- Directions
Rewrite the rows below, putting "Which spot should I click to" wherever "Where should I click to" appears and leaving everything else the same.

- Supplied material
—————

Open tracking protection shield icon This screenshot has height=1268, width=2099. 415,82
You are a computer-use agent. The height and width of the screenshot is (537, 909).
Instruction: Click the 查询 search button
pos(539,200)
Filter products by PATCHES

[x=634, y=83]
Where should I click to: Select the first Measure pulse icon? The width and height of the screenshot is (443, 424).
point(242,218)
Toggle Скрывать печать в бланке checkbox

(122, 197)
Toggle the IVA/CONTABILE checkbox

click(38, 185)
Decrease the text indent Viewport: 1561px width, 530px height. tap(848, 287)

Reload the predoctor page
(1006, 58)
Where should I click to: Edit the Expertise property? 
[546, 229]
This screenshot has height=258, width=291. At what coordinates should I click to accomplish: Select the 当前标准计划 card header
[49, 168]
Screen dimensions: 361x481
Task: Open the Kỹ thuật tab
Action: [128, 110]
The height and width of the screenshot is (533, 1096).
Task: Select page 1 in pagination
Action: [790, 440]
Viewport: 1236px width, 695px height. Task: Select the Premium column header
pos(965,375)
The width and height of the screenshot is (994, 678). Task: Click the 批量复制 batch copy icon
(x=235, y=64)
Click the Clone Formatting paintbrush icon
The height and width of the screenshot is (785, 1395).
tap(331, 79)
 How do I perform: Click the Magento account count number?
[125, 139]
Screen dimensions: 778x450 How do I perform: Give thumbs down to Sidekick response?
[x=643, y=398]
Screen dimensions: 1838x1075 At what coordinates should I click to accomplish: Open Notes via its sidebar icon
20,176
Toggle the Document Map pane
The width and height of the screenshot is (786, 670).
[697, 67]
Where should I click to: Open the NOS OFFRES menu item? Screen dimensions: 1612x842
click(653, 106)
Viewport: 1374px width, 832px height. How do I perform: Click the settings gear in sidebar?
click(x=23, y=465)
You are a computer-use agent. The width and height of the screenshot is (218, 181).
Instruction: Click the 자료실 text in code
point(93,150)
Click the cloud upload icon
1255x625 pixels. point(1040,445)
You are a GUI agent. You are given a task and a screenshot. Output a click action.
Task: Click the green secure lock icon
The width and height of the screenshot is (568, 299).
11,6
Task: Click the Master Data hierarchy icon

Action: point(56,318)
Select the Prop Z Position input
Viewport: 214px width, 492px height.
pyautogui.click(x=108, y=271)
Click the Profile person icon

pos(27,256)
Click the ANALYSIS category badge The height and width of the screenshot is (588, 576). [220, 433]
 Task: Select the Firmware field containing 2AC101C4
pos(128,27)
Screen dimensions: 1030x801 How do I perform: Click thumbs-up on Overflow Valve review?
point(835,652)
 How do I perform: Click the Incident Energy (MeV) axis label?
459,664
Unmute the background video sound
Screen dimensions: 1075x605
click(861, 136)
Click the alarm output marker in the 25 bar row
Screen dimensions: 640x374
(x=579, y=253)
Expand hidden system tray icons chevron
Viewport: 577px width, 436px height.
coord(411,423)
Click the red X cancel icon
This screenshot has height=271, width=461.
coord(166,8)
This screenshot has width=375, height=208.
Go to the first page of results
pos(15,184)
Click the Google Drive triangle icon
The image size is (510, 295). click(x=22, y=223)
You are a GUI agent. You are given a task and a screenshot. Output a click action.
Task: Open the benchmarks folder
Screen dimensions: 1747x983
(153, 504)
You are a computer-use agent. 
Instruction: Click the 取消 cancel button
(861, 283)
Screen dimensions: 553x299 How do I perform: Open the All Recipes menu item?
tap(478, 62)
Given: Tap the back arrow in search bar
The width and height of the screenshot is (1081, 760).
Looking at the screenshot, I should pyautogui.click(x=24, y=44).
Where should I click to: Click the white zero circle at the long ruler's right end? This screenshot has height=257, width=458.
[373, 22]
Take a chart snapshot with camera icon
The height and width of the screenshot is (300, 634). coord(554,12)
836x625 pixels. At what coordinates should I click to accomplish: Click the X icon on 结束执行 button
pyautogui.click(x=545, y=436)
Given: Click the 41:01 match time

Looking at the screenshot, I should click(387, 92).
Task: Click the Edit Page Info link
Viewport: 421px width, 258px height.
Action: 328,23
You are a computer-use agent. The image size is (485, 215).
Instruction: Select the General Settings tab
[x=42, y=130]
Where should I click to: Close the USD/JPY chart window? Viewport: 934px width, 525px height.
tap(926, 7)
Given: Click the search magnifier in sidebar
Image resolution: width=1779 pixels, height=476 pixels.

—————

- Output below
Open tracking protection shield icon This screenshot has height=1268, width=2099. 415,82
You are a computer-use agent. The height and width of the screenshot is (537, 909).
Instruction: Click the 查询 search button
pos(539,200)
Filter products by PATCHES

[x=634, y=83]
Which spot should I click to: Select the first Measure pulse icon? The width and height of the screenshot is (443, 424).
point(242,218)
Toggle Скрывать печать в бланке checkbox

(122, 197)
Toggle the IVA/CONTABILE checkbox

click(38, 185)
Decrease the text indent Viewport: 1561px width, 530px height. tap(848, 287)

Reload the predoctor page
(1006, 58)
Which spot should I click to: Edit the Expertise property? 
[546, 229]
This screenshot has height=258, width=291. At what coordinates should I click to accomplish: Select the 当前标准计划 card header
[49, 168]
Screen dimensions: 361x481
Task: Open the Kỹ thuật tab
Action: [128, 110]
The height and width of the screenshot is (533, 1096).
Task: Select page 1 in pagination
Action: [790, 440]
Viewport: 1236px width, 695px height. Task: Select the Premium column header
pos(965,375)
The width and height of the screenshot is (994, 678). Task: Click the 批量复制 batch copy icon
(x=235, y=64)
Click the Clone Formatting paintbrush icon
The height and width of the screenshot is (785, 1395).
tap(331, 79)
 How do I perform: Click the Magento account count number?
[125, 139]
Screen dimensions: 778x450 How do I perform: Give thumbs down to Sidekick response?
[x=643, y=398]
Screen dimensions: 1838x1075 At what coordinates should I click to accomplish: Open Notes via its sidebar icon
20,176
Toggle the Document Map pane
The width and height of the screenshot is (786, 670).
[697, 67]
Which spot should I click to: Open the NOS OFFRES menu item? Screen dimensions: 1612x842
click(653, 106)
Viewport: 1374px width, 832px height. How do I perform: Click the settings gear in sidebar?
click(x=23, y=465)
You are a computer-use agent. The width and height of the screenshot is (218, 181).
Instruction: Click the 자료실 text in code
point(93,150)
Click the cloud upload icon
1255x625 pixels. point(1040,445)
You are a GUI agent. You are given a task and a screenshot. Output a click action.
Task: Click the green secure lock icon
The width and height of the screenshot is (568, 299).
11,6
Task: Click the Master Data hierarchy icon

Action: point(56,318)
Select the Prop Z Position input
Viewport: 214px width, 492px height.
pyautogui.click(x=108, y=271)
Click the Profile person icon

pos(27,256)
Click the ANALYSIS category badge The height and width of the screenshot is (588, 576). [220, 433]
 Task: Select the Firmware field containing 2AC101C4
pos(128,27)
Screen dimensions: 1030x801 How do I perform: Click thumbs-up on Overflow Valve review?
point(835,652)
 How do I perform: Click the Incident Energy (MeV) axis label?
459,664
Unmute the background video sound
Screen dimensions: 1075x605
click(861, 136)
Click the alarm output marker in the 25 bar row
Screen dimensions: 640x374
(x=579, y=253)
Expand hidden system tray icons chevron
Viewport: 577px width, 436px height.
coord(411,423)
Click the red X cancel icon
This screenshot has height=271, width=461.
coord(166,8)
This screenshot has width=375, height=208.
Go to the first page of results
pos(15,184)
Click the Google Drive triangle icon
The image size is (510, 295). click(x=22, y=223)
You are a GUI agent. You are given a task and a screenshot. Output a click action.
Task: Open the benchmarks folder
Screen dimensions: 1747x983
(153, 504)
You are a computer-use agent. 
Instruction: Click the 取消 cancel button
(861, 283)
Screen dimensions: 553x299 How do I perform: Open the All Recipes menu item?
tap(478, 62)
Given: Tap the back arrow in search bar
The width and height of the screenshot is (1081, 760).
Looking at the screenshot, I should pyautogui.click(x=24, y=44).
Which spot should I click to: Click the white zero circle at the long ruler's right end? This screenshot has height=257, width=458.
[373, 22]
Take a chart snapshot with camera icon
The height and width of the screenshot is (300, 634). coord(554,12)
836x625 pixels. At what coordinates should I click to accomplish: Click the X icon on 结束执行 button
pyautogui.click(x=545, y=436)
Given: Click the 41:01 match time

Looking at the screenshot, I should click(387, 92).
Task: Click the Edit Page Info link
Viewport: 421px width, 258px height.
Action: 328,23
You are a computer-use agent. The image size is (485, 215).
Instruction: Select the General Settings tab
[x=42, y=130]
Which spot should I click to: Close the USD/JPY chart window? Viewport: 934px width, 525px height.
tap(926, 7)
Given: Click the search magnifier in sidebar
Image resolution: width=1779 pixels, height=476 pixels.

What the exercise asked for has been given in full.